> [RECORDS FOR THE EXERCISE]
-- begin --
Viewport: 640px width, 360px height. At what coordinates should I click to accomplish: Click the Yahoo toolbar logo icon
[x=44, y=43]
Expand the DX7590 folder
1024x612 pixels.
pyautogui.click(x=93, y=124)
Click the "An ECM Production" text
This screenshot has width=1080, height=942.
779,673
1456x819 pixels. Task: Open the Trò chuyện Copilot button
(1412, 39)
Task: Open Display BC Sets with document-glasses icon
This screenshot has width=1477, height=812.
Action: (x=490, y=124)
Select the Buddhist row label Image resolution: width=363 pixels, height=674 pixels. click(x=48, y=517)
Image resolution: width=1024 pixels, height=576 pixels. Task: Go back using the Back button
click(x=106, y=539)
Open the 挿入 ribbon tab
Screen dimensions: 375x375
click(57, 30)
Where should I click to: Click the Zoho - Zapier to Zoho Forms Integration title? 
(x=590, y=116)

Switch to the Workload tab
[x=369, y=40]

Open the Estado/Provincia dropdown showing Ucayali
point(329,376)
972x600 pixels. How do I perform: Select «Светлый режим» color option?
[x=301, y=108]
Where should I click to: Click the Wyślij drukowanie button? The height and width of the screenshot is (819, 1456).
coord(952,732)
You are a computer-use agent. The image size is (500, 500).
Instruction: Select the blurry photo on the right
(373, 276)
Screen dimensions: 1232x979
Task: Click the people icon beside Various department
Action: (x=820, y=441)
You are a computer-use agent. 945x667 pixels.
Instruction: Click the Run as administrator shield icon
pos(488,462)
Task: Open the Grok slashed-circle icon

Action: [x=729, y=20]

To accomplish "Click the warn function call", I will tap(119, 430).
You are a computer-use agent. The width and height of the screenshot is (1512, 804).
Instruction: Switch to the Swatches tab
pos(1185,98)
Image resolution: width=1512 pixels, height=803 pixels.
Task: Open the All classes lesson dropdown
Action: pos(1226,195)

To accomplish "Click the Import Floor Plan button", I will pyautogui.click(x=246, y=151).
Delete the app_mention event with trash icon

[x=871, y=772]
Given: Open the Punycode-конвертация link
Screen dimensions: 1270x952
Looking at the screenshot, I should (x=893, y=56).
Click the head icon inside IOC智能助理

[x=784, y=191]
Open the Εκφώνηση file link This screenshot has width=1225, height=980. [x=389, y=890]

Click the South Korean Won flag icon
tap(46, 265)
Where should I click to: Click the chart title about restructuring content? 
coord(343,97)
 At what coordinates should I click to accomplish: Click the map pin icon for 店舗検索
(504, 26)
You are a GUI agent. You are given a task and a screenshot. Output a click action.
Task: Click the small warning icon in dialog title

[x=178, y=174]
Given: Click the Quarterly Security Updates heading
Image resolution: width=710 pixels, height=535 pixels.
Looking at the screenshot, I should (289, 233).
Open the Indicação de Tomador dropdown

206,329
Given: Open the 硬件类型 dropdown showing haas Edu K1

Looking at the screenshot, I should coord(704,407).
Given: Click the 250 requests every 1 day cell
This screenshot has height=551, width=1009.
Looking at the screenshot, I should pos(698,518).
-- end --
> [YOUR INSTRUCTIONS] Reproduce the entire listing above verbatim, line for line.

> [COMPLETED TASK]
Viewport: 640px width, 360px height. At what coordinates should I click to accomplish: Click the Yahoo toolbar logo icon
[x=44, y=43]
Expand the DX7590 folder
1024x612 pixels.
pyautogui.click(x=93, y=124)
Click the "An ECM Production" text
This screenshot has width=1080, height=942.
779,673
1456x819 pixels. Task: Open the Trò chuyện Copilot button
(1412, 39)
Task: Open Display BC Sets with document-glasses icon
This screenshot has width=1477, height=812.
Action: (x=490, y=124)
Select the Buddhist row label Image resolution: width=363 pixels, height=674 pixels. click(x=48, y=517)
Image resolution: width=1024 pixels, height=576 pixels. Task: Go back using the Back button
click(x=106, y=539)
Open the 挿入 ribbon tab
Screen dimensions: 375x375
click(57, 30)
Where should I click to: Click the Zoho - Zapier to Zoho Forms Integration title? 
(x=590, y=116)

Switch to the Workload tab
[x=369, y=40]

Open the Estado/Provincia dropdown showing Ucayali
point(329,376)
972x600 pixels. How do I perform: Select «Светлый режим» color option?
[x=301, y=108]
Where should I click to: Click the Wyślij drukowanie button? The height and width of the screenshot is (819, 1456).
coord(952,732)
You are a computer-use agent. The image size is (500, 500).
Instruction: Select the blurry photo on the right
(373, 276)
Screen dimensions: 1232x979
Task: Click the people icon beside Various department
Action: (x=820, y=441)
You are a computer-use agent. 945x667 pixels.
Instruction: Click the Run as administrator shield icon
pos(488,462)
Task: Open the Grok slashed-circle icon

Action: [x=729, y=20]

To accomplish "Click the warn function call", I will tap(119, 430).
You are a computer-use agent. The width and height of the screenshot is (1512, 804).
Instruction: Switch to the Swatches tab
pos(1185,98)
Image resolution: width=1512 pixels, height=803 pixels.
Task: Open the All classes lesson dropdown
Action: pos(1226,195)

To accomplish "Click the Import Floor Plan button", I will pyautogui.click(x=246, y=151).
Delete the app_mention event with trash icon

[x=871, y=772]
Given: Open the Punycode-конвертация link
Screen dimensions: 1270x952
Looking at the screenshot, I should (x=893, y=56).
Click the head icon inside IOC智能助理

[x=784, y=191]
Open the Εκφώνηση file link This screenshot has width=1225, height=980. [x=389, y=890]

Click the South Korean Won flag icon
tap(46, 265)
Where should I click to: Click the chart title about restructuring content? 
coord(343,97)
 At what coordinates should I click to accomplish: Click the map pin icon for 店舗検索
(504, 26)
You are a GUI agent. You are given a task and a screenshot. Output a click action.
Task: Click the small warning icon in dialog title

[x=178, y=174]
Given: Click the Quarterly Security Updates heading
Image resolution: width=710 pixels, height=535 pixels.
Looking at the screenshot, I should (289, 233).
Open the Indicação de Tomador dropdown

206,329
Given: Open the 硬件类型 dropdown showing haas Edu K1

Looking at the screenshot, I should coord(704,407).
Given: Click the 250 requests every 1 day cell
This screenshot has height=551, width=1009.
Looking at the screenshot, I should pos(698,518).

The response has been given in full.